Stocks hit record highs after inflation and jobless claims fuel expectations for a Fed rate cut

A surge in North American stock markets on Thursday signalled growing confidence that the US Federal Reserve is poised to cut interest rates next week, a move widely anticipated by investors seeking clarity on the path forward for rates and economic growth, according to CNBC.
The Dow Jones Industrial Average soared 617.08 points, or 1.36 percent, to close at 46,108.00, while the S&P 500 rose 0.85 percent to 6,587.47 and the Nasdaq Composite advanced 0.72 percent to 22,043.07.
All three indices set new intraday and closing records, as reported by both outlets.
Canada’s S&P/TSX composite index also reached new ground, gaining 228.50 points to 29,407.89, supported by strength in industrial stocks.
Market optimism followed a series of economic data releases.
The US consumer price index for August rose 0.4 percent month-over-month, slightly above expectations, while the annual rate matched forecasts at 2.9 percent.
The core CPI, which excludes food and energy, increased 0.3 percent in August and 3.1 percent year-over-year, both in line with projections, according to CNBC.
Meanwhile, the producer price index unexpectedly declined 0.1 percent on the month.
Labour market signals added to the narrative, with weekly jobless claims in the US rising by 27,000 to 263,000—the highest since October 2021—surpassing estimates and reinforcing the view that the job market is softening.

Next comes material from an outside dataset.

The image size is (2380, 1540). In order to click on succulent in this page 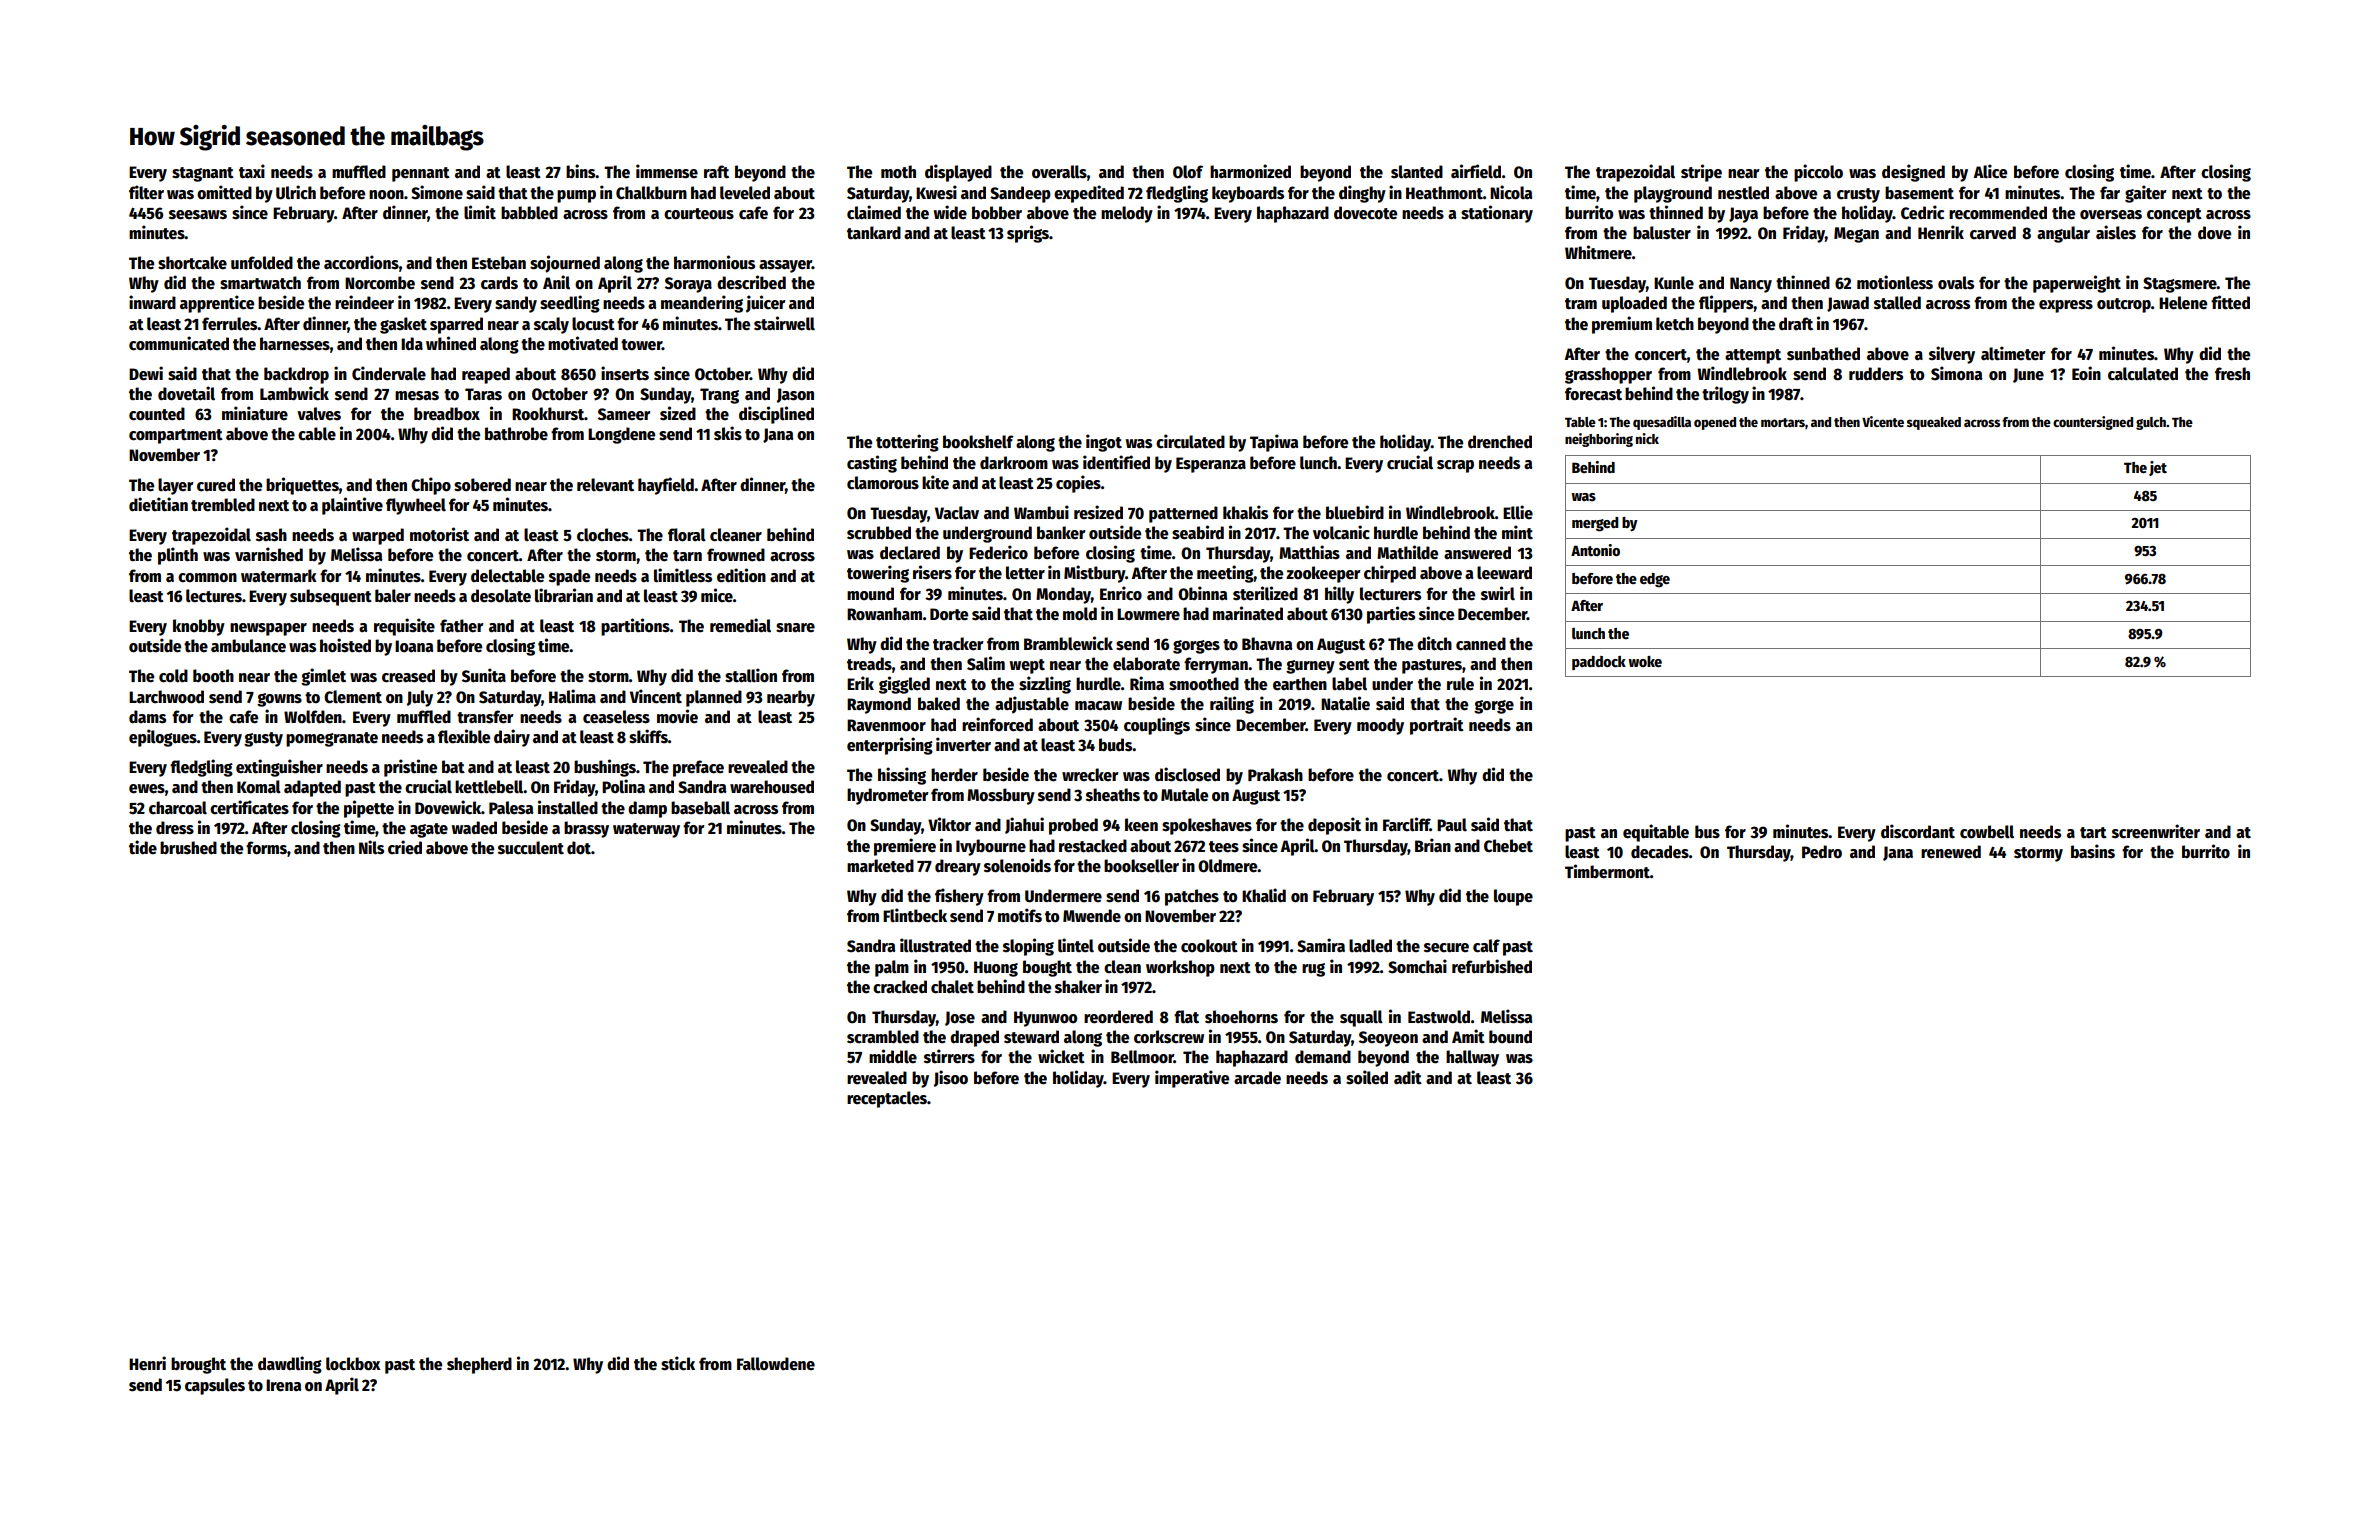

As per BNN Bloomberg, “the job market has to be weak enough to get the Fed to cut interest rates, which can give a kickstart to the economy and to prices for investments, but not so much that it causes a recession.”
The bond market responded with the yield on the 10-year US Treasury falling to 4 percent.
According to CNBC, the CME FedWatch tool showed near certainty that the Federal Reserve will cut its benchmark rate by a quarter percentage point at its September 17 meeting, with some market participants also considering the possibility of a half-point cut.
Sector performance reflected expectations for lower rates, with banks, consumer companies, real estate, and homebuilders all advancing.
Notable movers included Builders FirstSource, Centene, Opendoor Technologies, and Warner Bros. Discovery, as reported by BNN Bloomberg.
In Canada, the loonie traded at 72.23 cents US, up slightly from the previous day.
Internationally, European and Asian markets also posted gains, with the European Central Bank leaving rates unchanged and Shanghai’s index up 1.7 percent. In commodities, crude oil and gold both declined on the day.